We begin again, this season of Advent.
Not everyone enjoys beginning something over again. Starting over usually means that previous efforts/ attempts haven’t taken, or have fallen through somehow. For most of us, the thought of starting something again is exhausting, not exhilarating or exciting.
What we miss though, is that starting over again isn’t a punishment at all—it’s a grace. We slow our steps this season, and if we are intentional, we look at where we’ve been, and name out loud in prayer where we would like to ‘go’ this time around. And somewhere between the ‘what has happened’ and ‘where our hope lies’, the mystery of Advent—waiting for the end and the beginning all at once—occurs.
Beginnings always come after an ending. We live them each day, some more visceral than the last. Advent is that nuanced time of both ending and beginning overlapping. The stories we will read in the beginning of this season aren’t holly-jolly—they are about endings, destruction, plans gone awry. Some of us can relate to those feelings all too well.

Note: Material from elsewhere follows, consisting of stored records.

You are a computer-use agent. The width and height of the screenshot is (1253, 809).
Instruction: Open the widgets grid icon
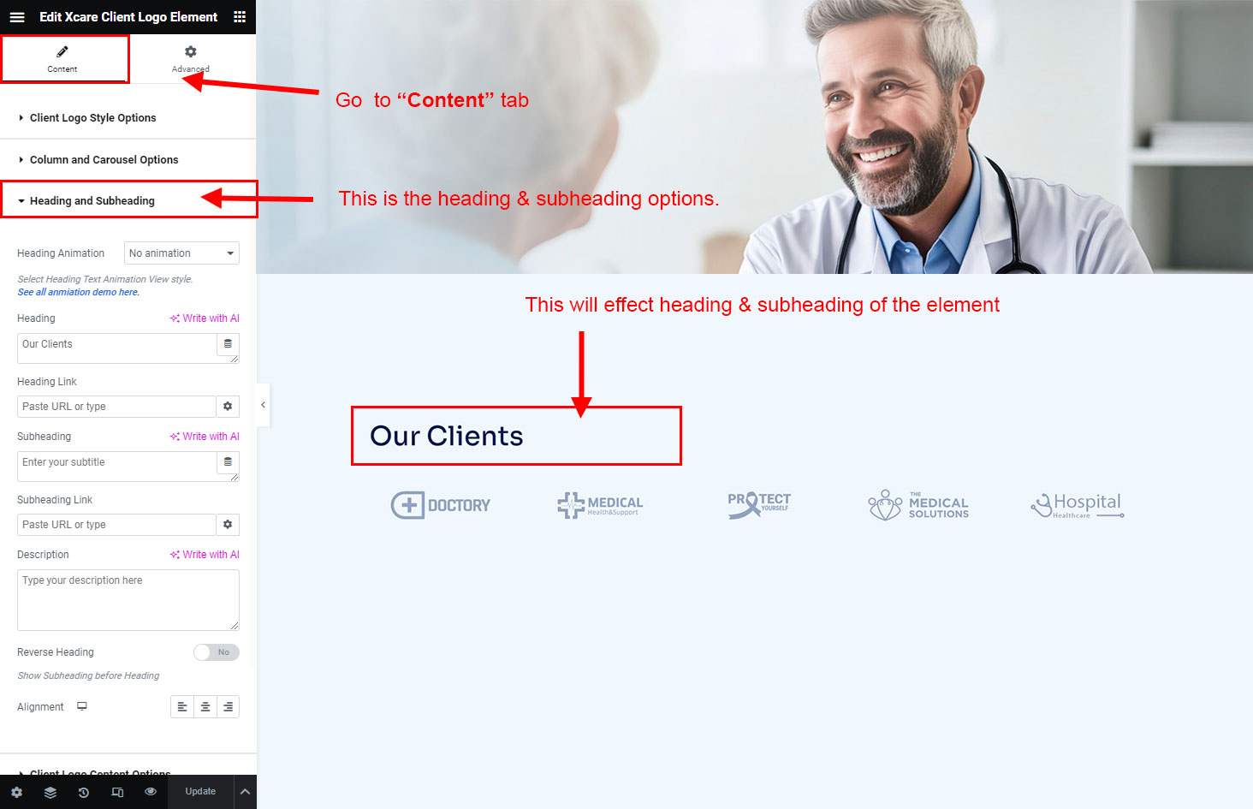[240, 17]
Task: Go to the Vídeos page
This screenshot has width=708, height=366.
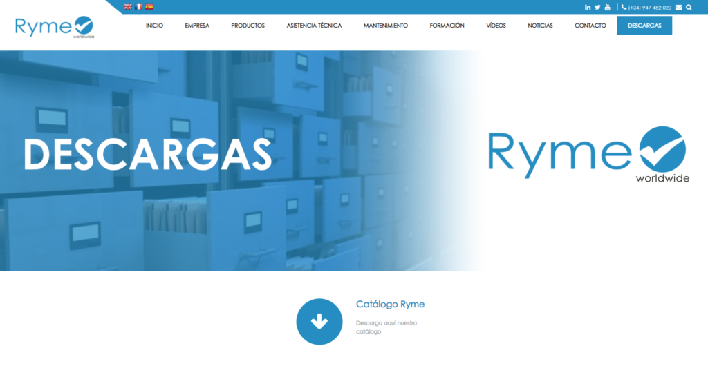Action: pos(496,26)
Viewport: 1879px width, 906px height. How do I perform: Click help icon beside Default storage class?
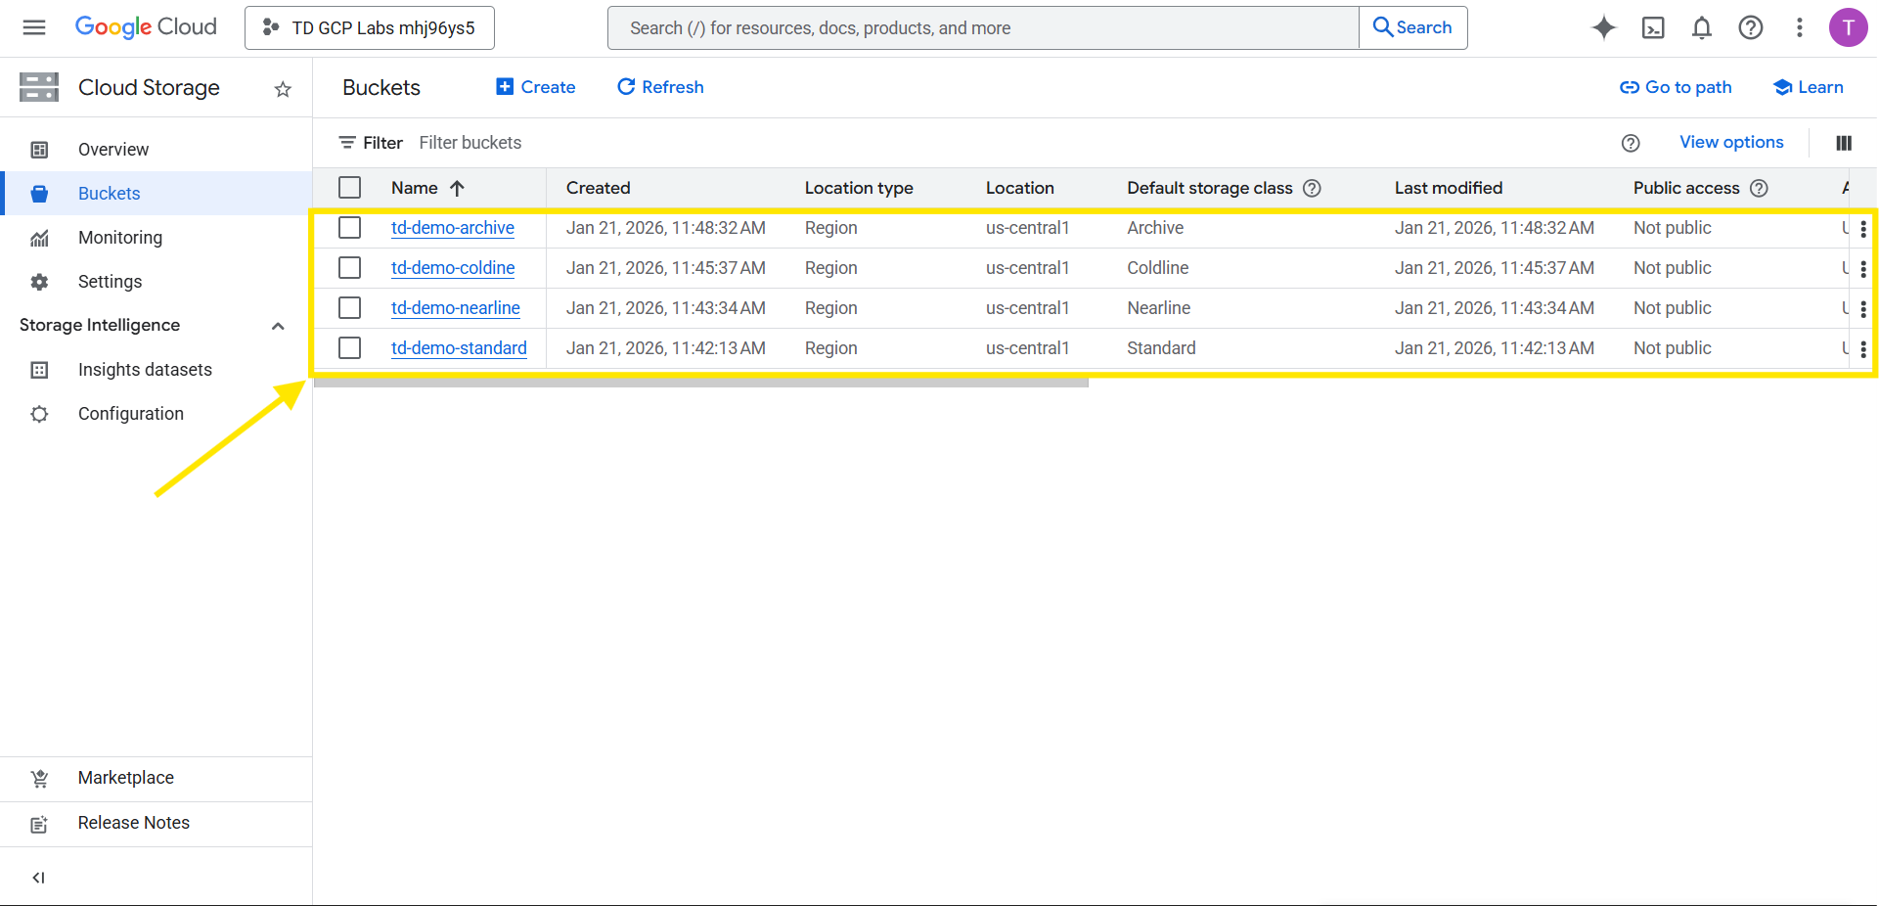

Stay with our readings past the third week of Advent (the turning point usually comes with the pink, 3rd, candle on our Advent wreath!), and those stories of carnage turn a corner into possibility. When things are torn down, there is room for new growth, new hope, renewed expectations. We look not to our own disappointments, but to the deep need for God to be with us in the midst of the carnage, whether personal, communal or world-wide. We realize with each candle, that our hope is not in ourselves—doing it all alone, through sheer effort and grit—but that our hope lies in the love of a God who wishes to be with us not in the glory, but in the muck of ordinary existence.
The world will regularly disappoint us if we imagine that we are alone. But anticipating the incarnation—that God wishes to be with us; has been with us in Jesus; will always be with us—that changes things. It makes this world not a profane place, but one which can hold holiness and redemption if we seek it and enact it.

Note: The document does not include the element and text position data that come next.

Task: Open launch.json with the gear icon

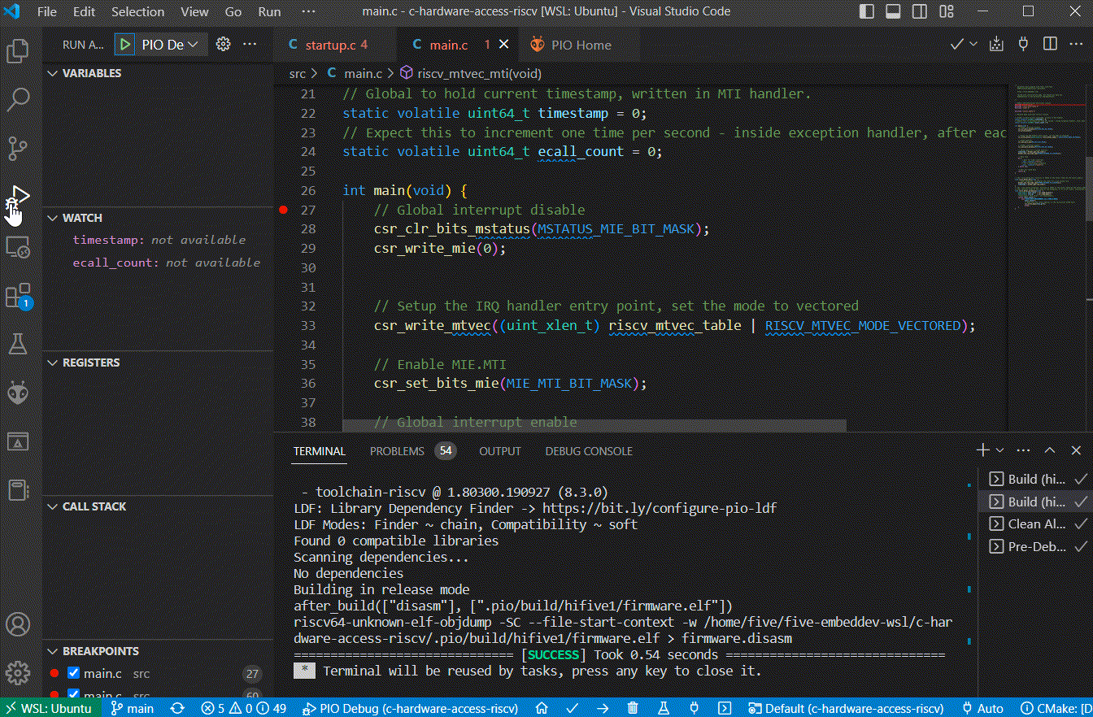Action: tap(224, 45)
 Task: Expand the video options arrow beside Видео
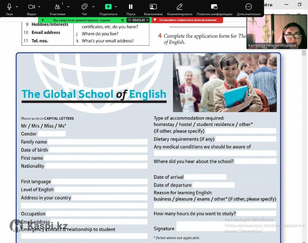point(39,7)
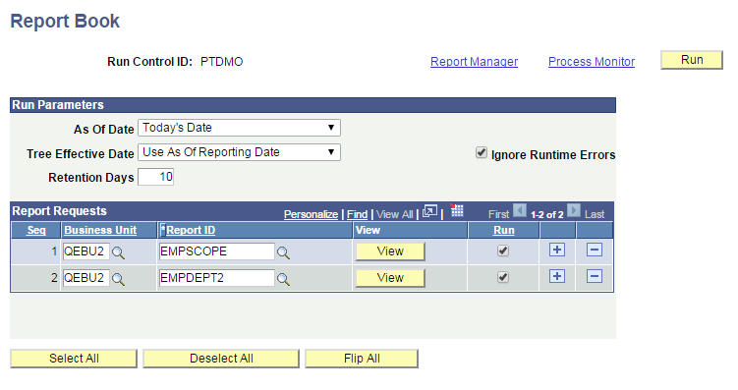Open the Process Monitor link
The width and height of the screenshot is (738, 390).
(x=592, y=62)
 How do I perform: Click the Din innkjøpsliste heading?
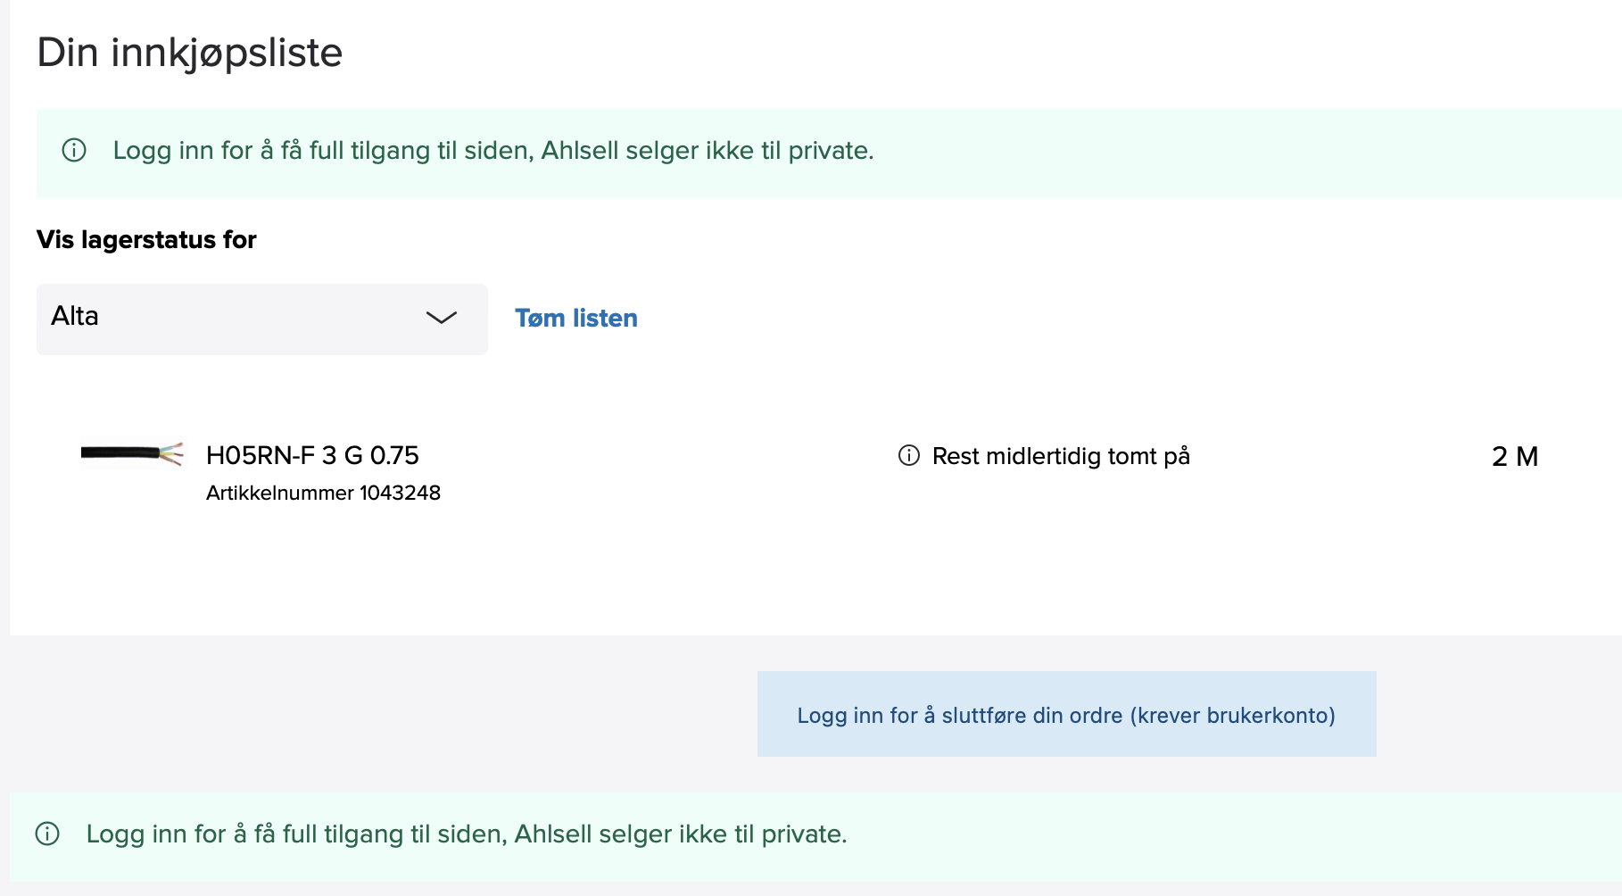[x=189, y=53]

Do you need an Advent-tide this year? Do you need to look at what has been left undone and underdone and empty? Do you need to name the disappointment before you can ready yourself for the simple joy of the holy infant? Do you need to walk slowly and gently into what has not been, so that we can ask, name and pray, deep in December, for what might be ahead?
We’ll get to holly and jolly, friends. We always do! (And we do it rather well here at St James!) In these four weeks, join us for prayer and simplicity, so that when the sky is illuminated with the heavenly host, we are ready to see in it the truest grace and love.